Ultima Thule, de Henry Handel Richardson
Cette nouvelle de 1929, troisième tome du roman The Fortunes of Richard Mahony, relate les dernières années des déboires d’une aventure coloniale et des difficultés psychologiques traversées par le héros. Selon le psychiatre BM Draper, de l’Université de Nouvelles-Galles-du-Sud (Australie), la nouvelle décrit très précisément la survenue et l’évolution d’une forme précoce de la maladie d’Alzheimer chez une personne jeune. Les problèmes restent d’actualité aujourd’hui : la dépression, la difficulté de comprendre les changements de comportement sans diagnostic, l’impact de la maladie sur les jeunes enfants et l’épouse, et l’importance d’un accompagnement centré sur la personne.
Med J Aust. Draper BM. Richard Mahony, the misfortunes of younger onset dementia. 19 janvier 2009.
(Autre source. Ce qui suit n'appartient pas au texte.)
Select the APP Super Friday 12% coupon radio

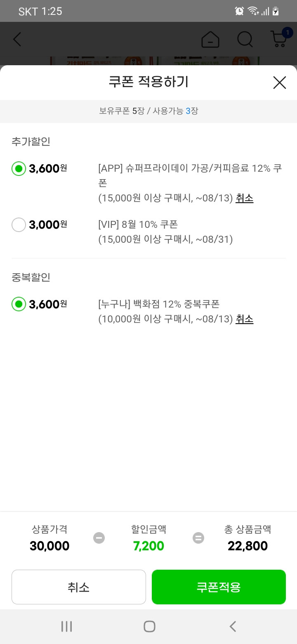pyautogui.click(x=19, y=168)
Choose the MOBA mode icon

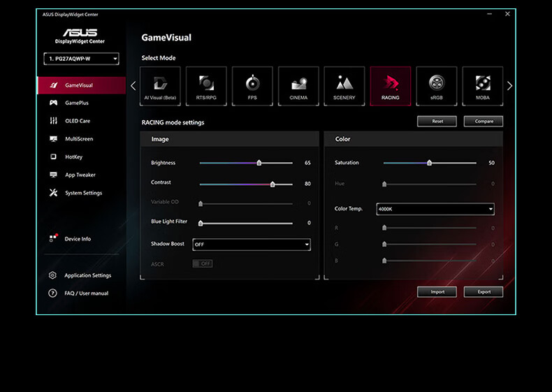[483, 86]

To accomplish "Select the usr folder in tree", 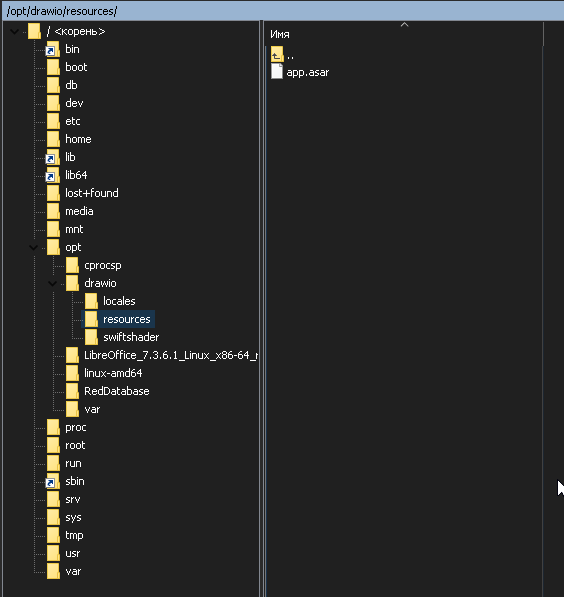I will [x=73, y=554].
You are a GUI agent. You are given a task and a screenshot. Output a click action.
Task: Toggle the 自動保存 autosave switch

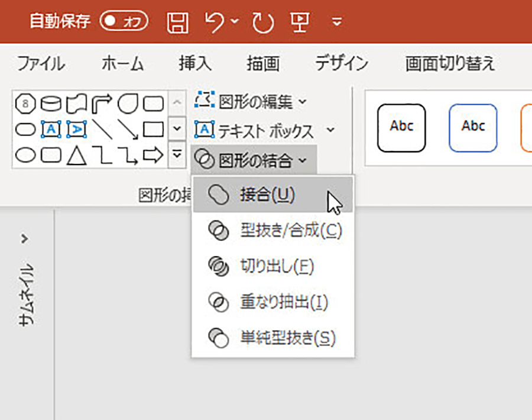pos(124,22)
La maladie d’Alzheimer pour les nuls. Comprendre et accompagner le malade Alzheimer au quotidien, de Jacques Selmès et Christian Derouesné
Jacques Selmès et Christian Derouesné, neurologue, professeur émérite à l’Université Paris VI et ancien chef de service à l’Hôpital de la Salpêtrière, publient dans la collection de vulgarisation Pour les nuls un ouvrage consacré à la maladie d’Alzheimer.
Editions First. sante-medecine.commentcamarche.net, 26 février 2009.
Difficultés et réussites de la vie en établissements pour personnes âgées, de Daniel Alaphilippe, Roger Fontaine et Michel Personne.
Les personnes âgées souffrent dans les établissements. Les soignants souffrent également. Daniel Alaphilippe, Roger Fontaine et Michel Personne, professeurs de psychologie à l’Université de Tours, s’intéressent à la complexité des expériences vécues en démêlant les origines des polypathologies propres aux personnes âgées de celles produites par l’entourage. Ils ont choisi dix-sept situations cliniques représentatives. Les solutions trouvées améliorent l’ambiance de l’établissement et redonnent le moral aux professionnels. L’épuisement, l’impression qu’ »il n’y a plus rien à faire » n’accentuent plus les craintes et les angoisses de l’entourage, affirment les auteurs.
Editions Erès. AD-PA, janvier-février 2009.